Republicans are vowing block the imminent attempt by President Barack Obama to select a replacement for the late Supreme Court Justice Antonin Scalia, who died last week.
The Republican leader in the Senate, Mitch McConnell, said on Tuesday that he had received a letter from members saying that nominations should wait for the new president in January 2017.
This echoes the sentiment from presidential candidate Sen. Marco Rubio from Florida — a lawyer — who claimed on NBC’s Meet the Press that President Barack Obama should not be making a nomination and that the American people should wait until the new president makes the selection 10 months from now.
"There comes a point in the last year of the president, especially in their second term, where you stop nominating" both Supreme Court justices and Court of Appeals judges,” Mr Rubio said.
Republicans have cited an informal rule they claim was put into place in the 1960s - the so-called Thurmond Rule which is named after former Senator Strom Thurmond, who opposed Johnson’s Supreme Court nomination in 1968.
They claim the rule underscores an informal agreement that a president should not nominate a Supreme Court Justice in their final year, give the lasting and influence the position holds
Mr McConnell said members of the Judiciary Committee wrote that they wanted “to ensure the American people are not deprived of the opportunity to engage in a full and robust debate over the type of jurist they wish to decide some of the most critical issues of our time”
That did not sit well with the White House spokesperson Josh Earnest, who said that any decision not to hold a US Senate hearing on President Barack Obama's eventual Supreme Court nominee would be unprecedented.
"This would be a historic and unprecedented acceleration of politicizing a branch of government," Mr Earnest told reporters.
Nominations by exiting presidents has happened on only three occasions since 1900.
In the most recent case, in 1968, President Lyndon Johnson nominated two Justices, both of whom did not end up serving.

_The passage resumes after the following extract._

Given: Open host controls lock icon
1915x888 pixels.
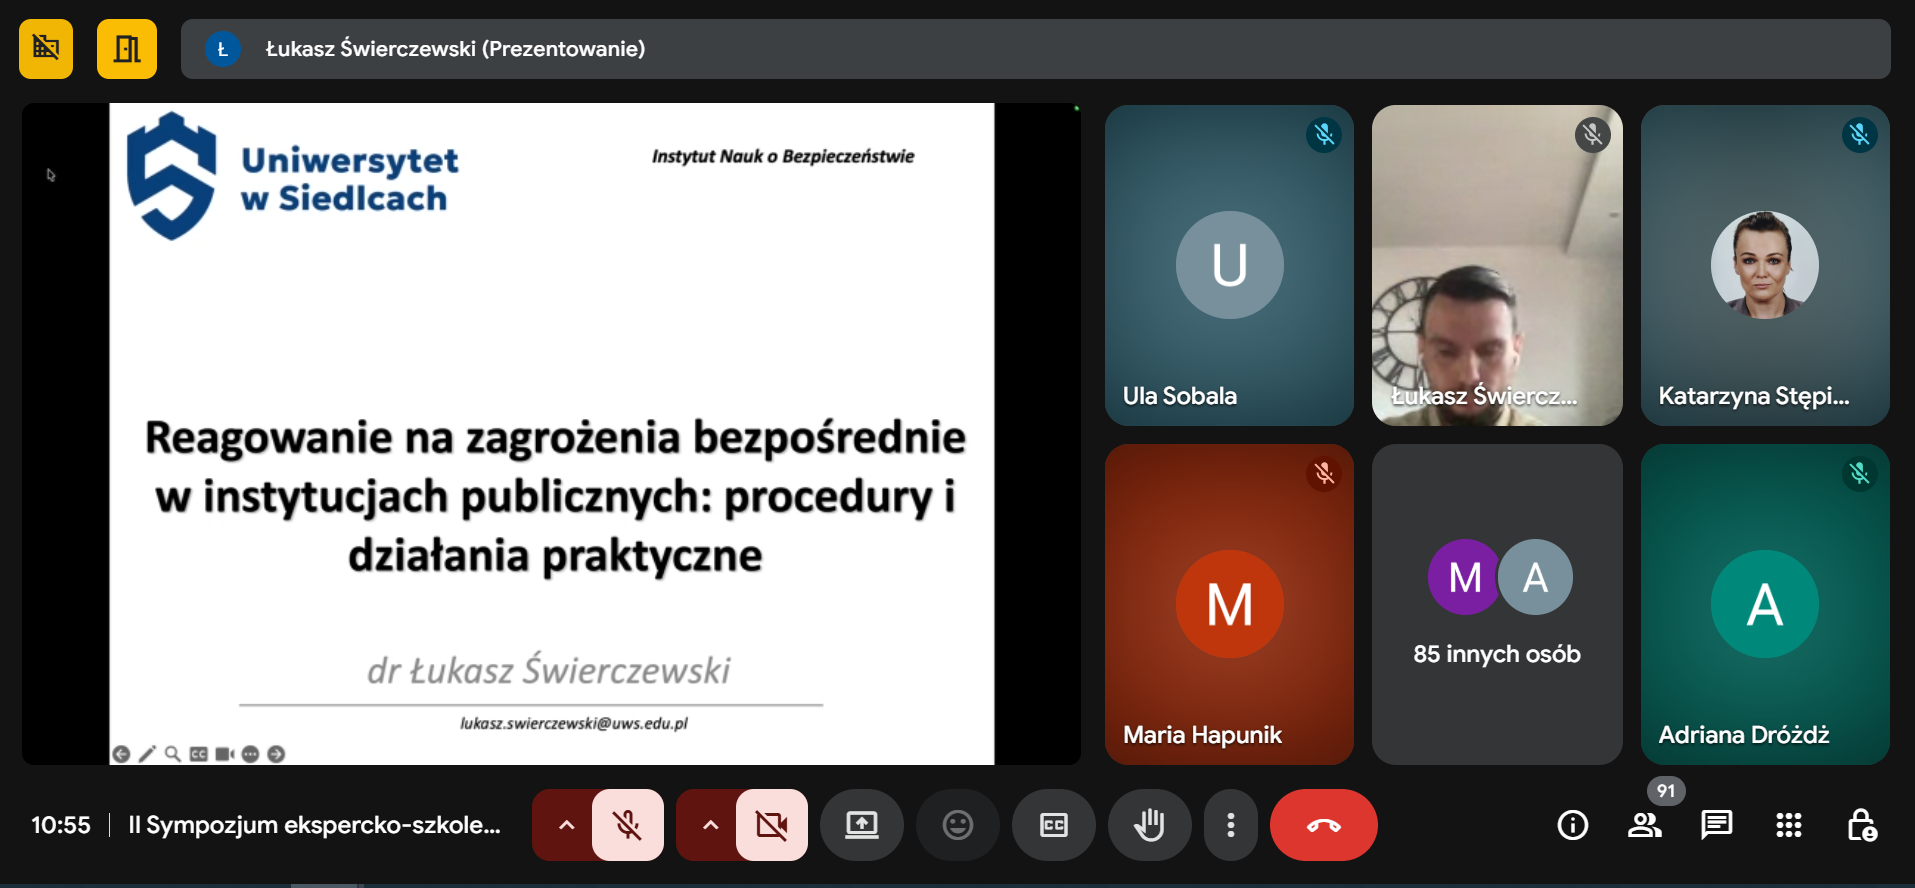Looking at the screenshot, I should (x=1860, y=825).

“Johnson nominated Associate Justice Abe Fortas as Chief Justice and Homer Thornberry to fill Fortas’ vacancy. Fortas’ nomination failed, Thornberry withdrew his nomination and Chief Justice Earl Warren remained on the bench, delaying his retirement,” according to PolitiFact.
Contrary to what Mr Rubio claimed, Justice Stephen Breyer was nominated by Jimmy Carter to the Court of Appeals in November of 1980, after Ronald Reagan won the White House. George W Bush also forwarded nominees to the Court of Appeals in the September before he left office.